Third, Disney+ had a unique one-off in July with the exclusive release of the hit musical "Hamilton." That may have pushed several million new subscribers toward the service in July. Whether or not those subscribers actually stay with the service is an open question. Also, it's worth noting that a bunch of those Disney+ subscribers are actually India Hotstar customers rolled into Disney+. Verizon customers also get Disney+ for free for a year.

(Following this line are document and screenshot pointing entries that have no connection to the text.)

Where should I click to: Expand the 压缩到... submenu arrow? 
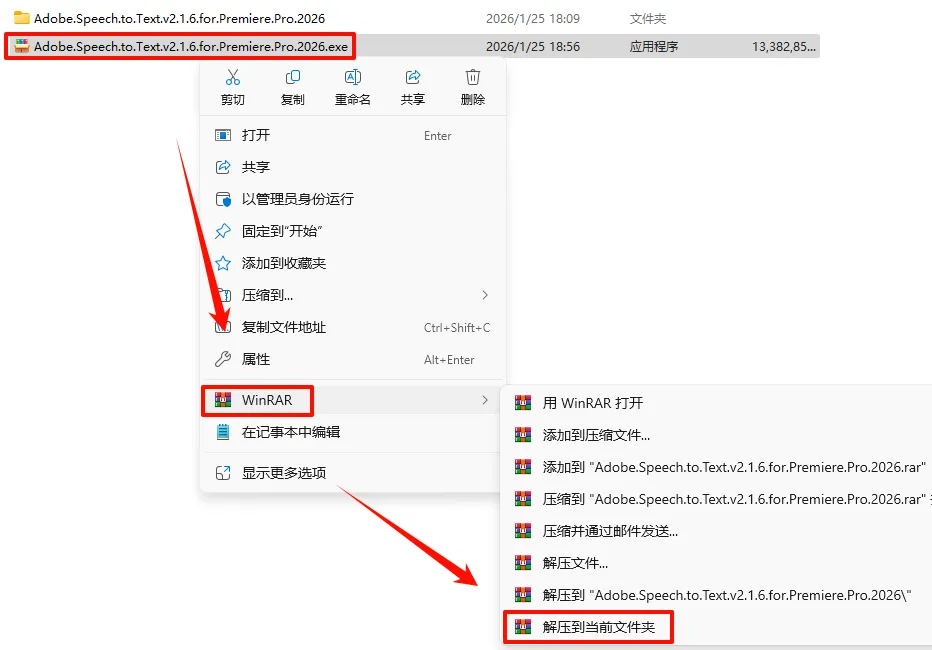[485, 295]
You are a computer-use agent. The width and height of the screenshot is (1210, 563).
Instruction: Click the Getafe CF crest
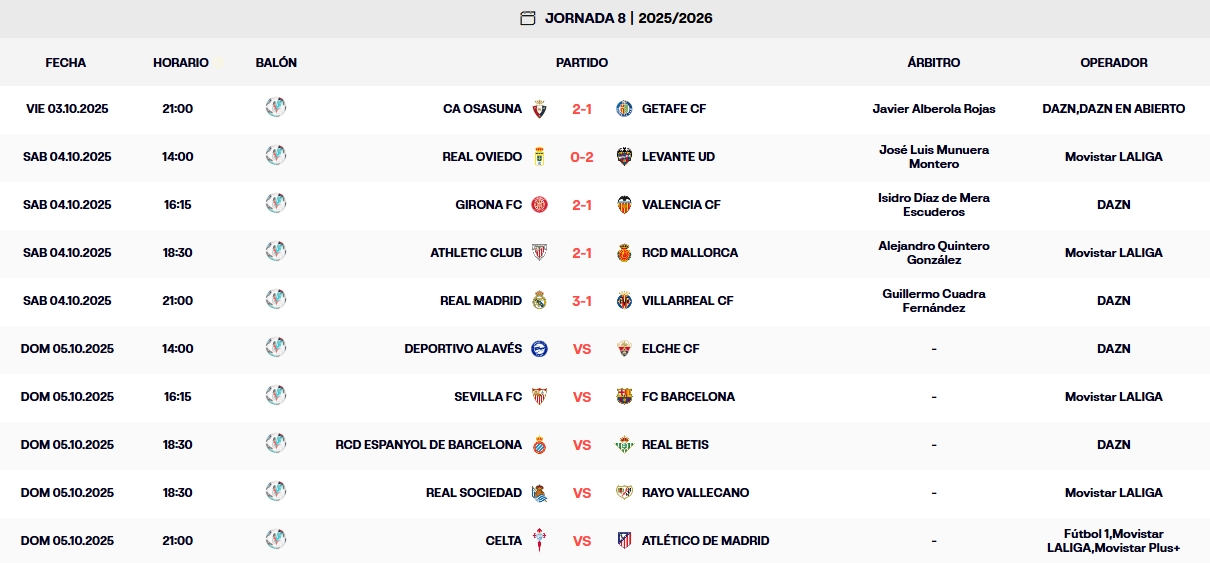tap(625, 109)
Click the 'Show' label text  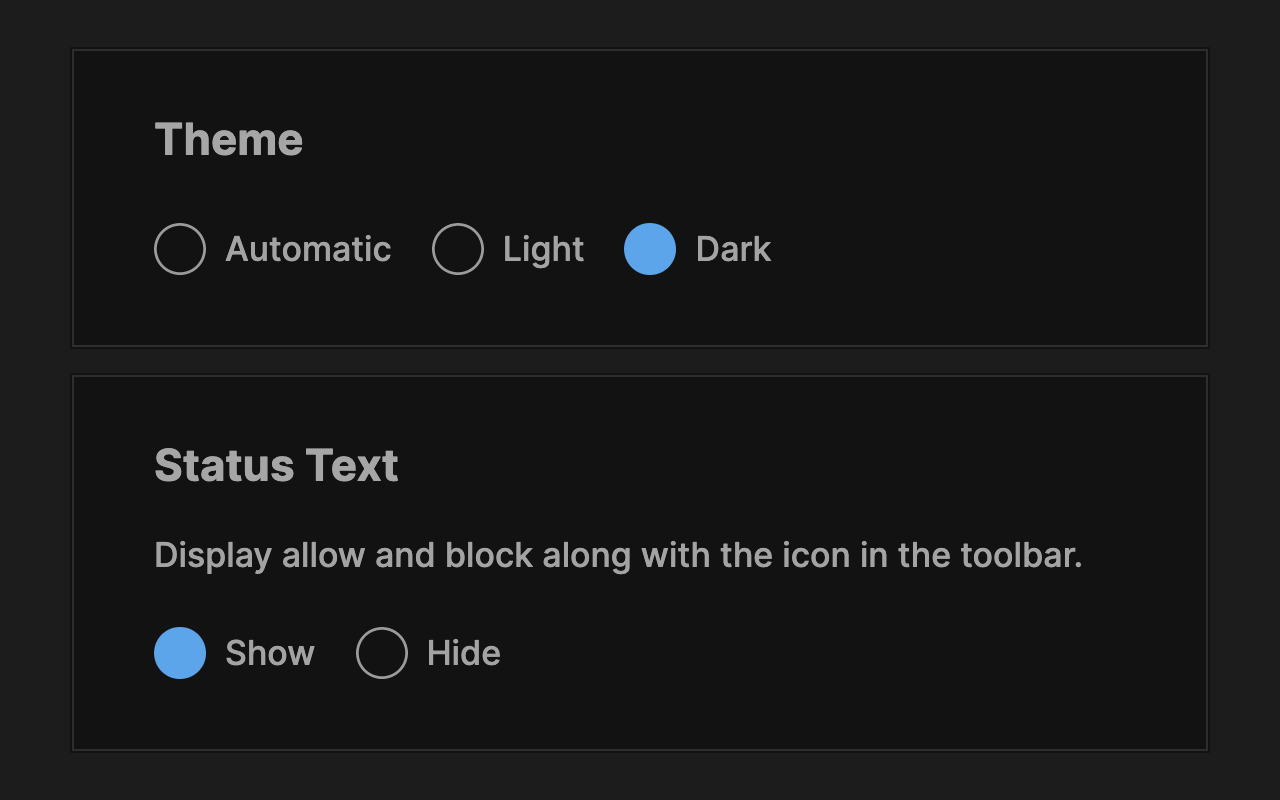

And fourth, it seems clear that streaming companies across the board were far too conservative with subscriber estimates. Even in November, it wasn't clear how quickly the media world would embrace streaming video. Since Disney+'s launch, NBCUniversal made the decision to offer Peacock for free to all users, ViacomCBS decided to amplify its streaming service rather than focus only on licensing content to rivals, and HBO Max decided to price its service identically to "regular" HBO to drive subscribers to the product. Peacock, for example, has already added 10 million signups despite launching nationally just a few weeks ago. NBCUniversal predicted 30 million to 35 million people would sign up by 2024. Since Peacock is free, the service should easily hit that target years before 2024.
But it's been clear from the service's launch that Disney+ was primed to succeed. Pricing the service at $6.99 per month for an enormous back catalog of hit movies from Disney Studios, Pixar, Star Wars, Marvel and hit shows like "The Simpsons" was a clear value proposition win. Obviously, consumers have agreed.
If there are only going to be four to six streaming services that can work as broad offerings, Netflix is one. Disney+ is two, and Amazon Prime Video is probably three, given Prime's shipping and other benefits. That means there are two or three more slots for Hulu, Apple TV+, Peacock, HBO Max and ViacomCBS.
The streaming wars have truly begun.
Disclaimer: Comcast owns NBCUniversal, the parent company of CNBC.